Excerpt to read:
━━━━━━━━
Design mutable sum-tree with fast queries

Quick Overview

This question evaluates proficiency in designing dynamic data structures for mutable rooted trees, including maintenance of subtree sums, parent/child link management, and analysis of update and query complexities within the Coding & Algorithms domain; it emphasizes practical application of algorithmic design coupled with conceptual understanding of invariants and amortized complexity. It is commonly asked in technical interviews because it probes reasoning about correctness and performance under mutations, handling edge cases such as subtree deletion and reattachment, and the ability to specify algorithmic approaches and complexity guarantees rather than implementation details.

Design mutable sum-tree with fast queries

Company: Airbnb

Role: Software Engineer

Category: Coding & Algorithms

Difficulty: Medium

Interview Round: Onsite

You're given a rooted, mutable tree. Each leaf node stores an integer value. Each internal node's value equals the sum of its immediate children's values. Design data structures and functions to: (a) return the current value of any node by id efficiently after preprocessing; and (b) support two mutations: toLeaf(nodeId, value) converts any node into a leaf with the given value (removing its prior subtree), and toParent(nodeId, subtree) converts a leaf into an internal node by attaching a provided subtree whose leaves hold integers. After any sequence of mutations, getValue(nodeId) must remain correct and efficient. Specify algorithms, update/query complexities, how you maintain parent/child links and subtree sums, and how you handle edge cases (deleting/reattaching subtrees, empty children, overflow, very deep trees).
━━━━━━━━
Data extract:
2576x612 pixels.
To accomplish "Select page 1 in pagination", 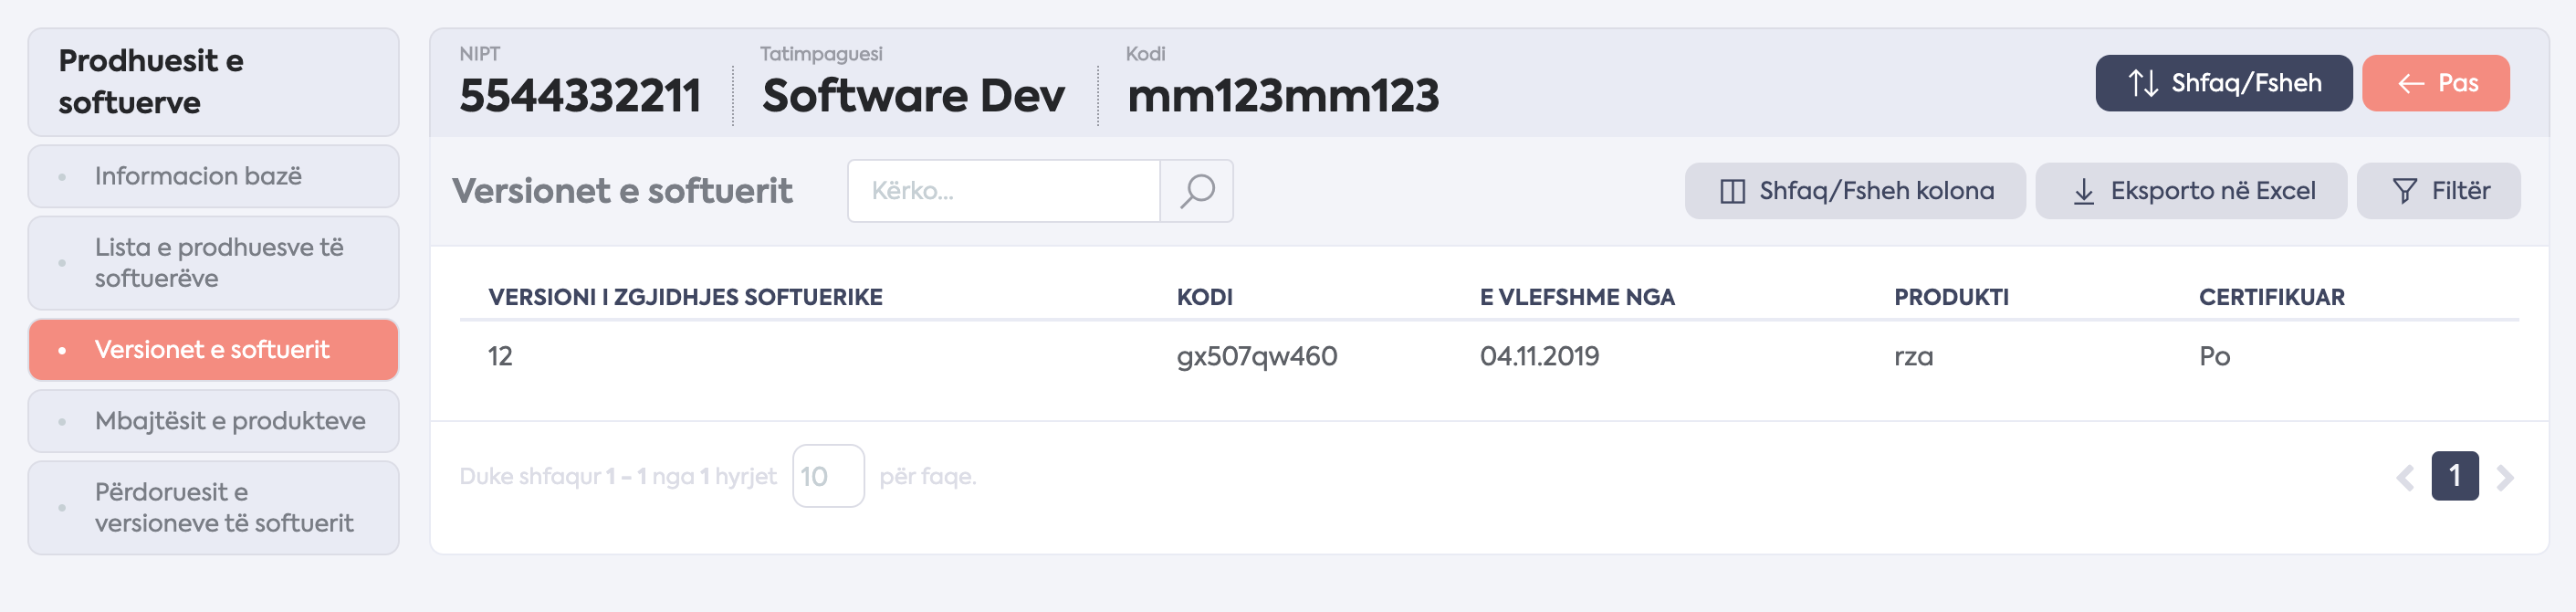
━━━━━━━━
Requirement 1:
Return the stretch of the sum-tree page from "You're given a" through "very deep trees).".
Requirement 2:
Rewrite the paragraph of the sum-tree page that begins "You're given a rooted, mutable tree" as a short list that keeps its main facts.
The data plays no part in this work.

Written response 1:
You're given a rooted, mutable tree. Each leaf node stores an integer value. Each internal node's value equals the sum of its immediate children's values. Design data structures and functions to: (a) return the current value of any node by id efficiently after preprocessing; and (b) support two mutations: toLeaf(nodeId, value) converts any node into a leaf with the given value (removing its prior subtree), and toParent(nodeId, subtree) converts a leaf into an internal node by attaching a provided subtree whose leaves hold integers. After any sequence of mutations, getValue(nodeId) must remain correct and efficient. Specify algorithms, update/query complexities, how you maintain parent/child links and subtree sums, and how you handle edge cases (deleting/reattaching subtrees, empty children, overflow, very deep trees).

Written response 2:
- The tree is rooted and mutable. Each leaf holds an integer, and each internal node's value is the sum of its immediate children's values.
- The first required function returns any node's current value by id efficiently after preprocessing.
- toLeaf(nodeId, value) turns any node into a leaf with the given value and removes its prior subtree.
- toParent(nodeId, subtree) turns a leaf into an internal node by attaching a provided subtree whose leaves hold integers.
- After any sequence of mutations, getValue(nodeId) must stay correct and efficient.
- The design must state its algorithms and its update and query complexities.
- It must explain how parent/child links and subtree sums are maintained.
- It must handle edge cases: deleting or reattaching subtrees, empty children, overflow, and very deep trees.